In an even more hawkish stance, Bank of America said in a follow-up note that it sees a “good case” for one or two 50-basis-point hikes “out of the gate”—a more aggressive move several top Fed officials have yet to embrace due to lingering concerns over the pandemic. 

“Fed rhetoric in recent days continues to be puzzling,” wrote Bank of America’s Ethan Harris, pointing out some officials, such as Atlanta Fed President Raphael Bostic, still only project three 25 basis-point hikes this year despite also acknowledging the Fed has yet to decide whether it will raise rates by 25 or 50 basis points at its next meeting in March.

Goldman on Thursday said it also “sees the arguments” for a 50-basis-point hike next month, calling the current level of the funds rate "inappropriate" and adding that fears stemming from the combination of very high inflation and hot wage growth “deserve to be taken seriously.”

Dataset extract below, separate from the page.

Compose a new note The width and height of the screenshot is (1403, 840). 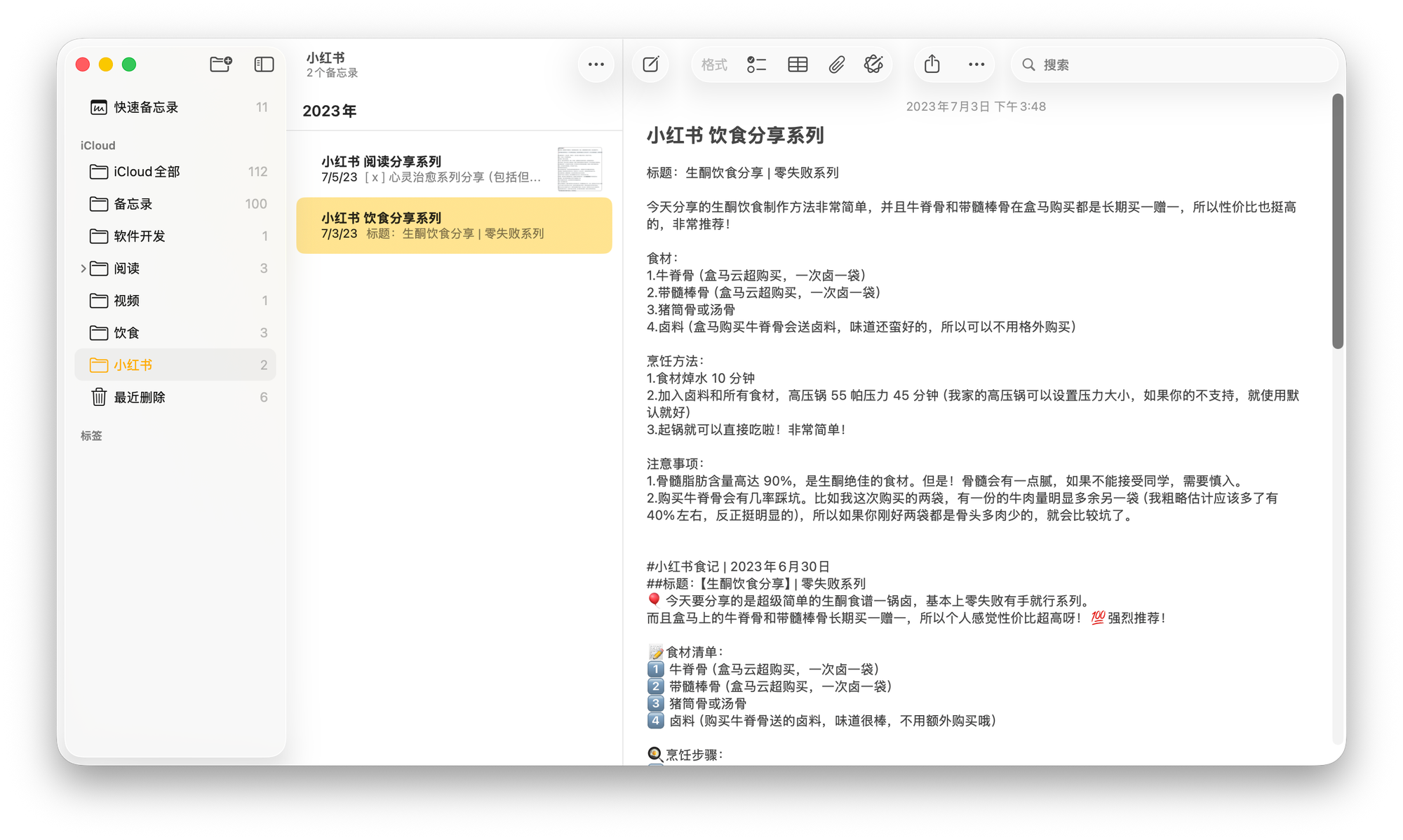[651, 65]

Investors, meanwhile, seem to be “losing confidence in the Fed,” eToro analyst Callie Cox said in emailed comments on February 11, pointing out stocks have plunged recently over concerns the central bank could act aggressively in March, or even call an emergency meeting to raise rates ahead of schedule—something that hasn’t been done since 1994.

Key Background

Trillions of dollars in unprecedented government spending helped keep the economy afloat during the pandemic, but levels of historically high inflation have rattled the market in recent months—and even more so in the new year. The benchmark S&P 500 index is down nearly 7% this year amid growing concerns over interest rate hikes, which tend to hurt company earnings and stock prices. “The Fed has a very narrow path to guide the economy back to one where inflation is lower but growth does not slow meaningfully, and I think that the path got even narrower” after the latest inflation data, Deutsche Bank chief U.S. economist Matthew Luzzetti told Politico.

Contra

On February 10, Fed president James Bullard became the first central bank official to openly endorse a 50-basis-point hike in March. “I was already more hawkish, but I have pulled up dramatically what I think the committee should do,” Bullard said after the January inflation report, adding that he would “like to see” hikes totaling 100 basis points by July 1.

He also raised the possibility of the Fed being open to an emergency rate increase, stating “there was a time when the committee would have reacted to something like this by having a meeting right now...I think we should be nimble and considering that kind of thing.” Goldman says if another official joins Bullard in becoming more hawkish, it would reconsider its forecast for seven 25-basis-point hikes this year. 

Chief Critic

“I don’t think there’s any compelling case to start with a 50-basis-point [hike]. We’ve got to be a little bit careful,” Cleveland Fed president Loretta J. Mester said. “Even though you can well telegraph what’s coming, when you take that first action, there’s going to be a reaction.”

What to Watch For

A detailed summary of January's Fed meeting is set to be released in February and should provide more clarity on how officials plan to navigate the decades-high surge in inflation. The central bank’s next two-day policy meeting is slated to end on March 17.